== EXTRAIT ÉTUDIÉ

Le but de l’intervention est de retirer la tumeur dans sa totalité, tout en préservant l’ensemble des structures cérébrales et les nerfs au contact de la tumeur.

Réalisation de l’intervention

L’intervention se fait soit par le neurochirurgien, soit en double équipe par le neurochirurgien et l’oto-rhino-laryngologiste en fonction des caractéristiques de la tumeur. Plusieurs voies d’abord peuvent être utilisées ; elles ont chacune leurs avantages et leurs inconvénients.

Le choix est essentiellement fonction du volume de la tumeur, de l’importance de la surdité et de la possibilité de conserver une audition.

L’intervention s’effectue sous anesthésie générale et sera suivie d’une phase de surveillance post-opératoire sous la compétence du médecin anesthésiste-réanimateur, que vous verrez en consultation préalable à l’intervention.

Quelle que soit la voie d’abord, l’intervention comporte une incision cutanée dans le cuir chevelu, au dessus et en arrière de l’oreille suivie d’une ouverture de l’os et des méninges. Elle est réalisée sous microscope opératoire, qui permet une dissection très fine pour libérer la tumeur du cervelet et des autres nerfs crâniens, en particulier le nerf facial qui est toujours accolé à la tumeur. Une surveillance électrique de votre nerf facial est effectuée pendant l’intervention.

Dans certains cas, le comblement de la cavité opératoire est réalisé par du tissu graisseux ou musculaire pris sur la paroi abdominale ou sur la cuisse.

Les soins post-opératoires et la durée d’hospitalisation vous seront précisés par votre chirurgien.

Risques post-opératoires

Une paralysie faciale peut apparaître après l’intervention. Elle peut être partielle ou totale. Elle est due à la libération du nerf facial intimement accolé à la tumeur, le fragilisant par refoulement et étalement. Elle régresse progressivement en quelques semaines ou quelques mois. Quand elle persiste totalement au delà d’un an, une intervention peut être proposée pour récupérer une mobilité de votre face.

====

Recopiez le passage de l'extrait sur l'intervention compris entre « Dans certains cas, le » et « par votre chirurgien. », bornes incluses.

== DONNÉES SOURCES

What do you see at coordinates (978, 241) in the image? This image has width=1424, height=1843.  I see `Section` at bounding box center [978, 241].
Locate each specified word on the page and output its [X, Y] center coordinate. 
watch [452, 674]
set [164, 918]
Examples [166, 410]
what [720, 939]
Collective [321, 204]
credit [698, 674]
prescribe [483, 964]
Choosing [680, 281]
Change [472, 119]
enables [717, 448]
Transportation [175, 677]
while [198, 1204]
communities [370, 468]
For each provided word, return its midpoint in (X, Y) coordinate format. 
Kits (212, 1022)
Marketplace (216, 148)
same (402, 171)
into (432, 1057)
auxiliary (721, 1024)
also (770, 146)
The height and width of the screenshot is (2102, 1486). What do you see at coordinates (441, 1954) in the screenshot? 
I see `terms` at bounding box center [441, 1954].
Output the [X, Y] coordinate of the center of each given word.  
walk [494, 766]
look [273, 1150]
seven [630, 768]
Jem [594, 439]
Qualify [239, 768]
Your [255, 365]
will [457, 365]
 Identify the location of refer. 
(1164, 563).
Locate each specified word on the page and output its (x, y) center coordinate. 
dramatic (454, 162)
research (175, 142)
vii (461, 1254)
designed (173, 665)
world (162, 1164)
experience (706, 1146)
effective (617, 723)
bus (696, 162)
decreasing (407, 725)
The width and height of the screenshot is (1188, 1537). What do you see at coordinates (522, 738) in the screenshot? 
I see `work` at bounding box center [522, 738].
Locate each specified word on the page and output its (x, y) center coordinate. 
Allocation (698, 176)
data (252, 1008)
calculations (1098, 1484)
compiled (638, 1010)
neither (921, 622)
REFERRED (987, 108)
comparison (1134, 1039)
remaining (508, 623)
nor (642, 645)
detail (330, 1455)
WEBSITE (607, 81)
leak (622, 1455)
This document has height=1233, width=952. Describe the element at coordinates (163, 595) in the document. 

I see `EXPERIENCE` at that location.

====

- **RÉPONSE**:
Dans certains cas, le comblement de la cavité opératoire est réalisé par du tissu graisseux ou musculaire pris sur la paroi abdominale ou sur la cuisse.

Les soins post-opératoires et la durée d’hospitalisation vous seront précisés par votre chirurgien.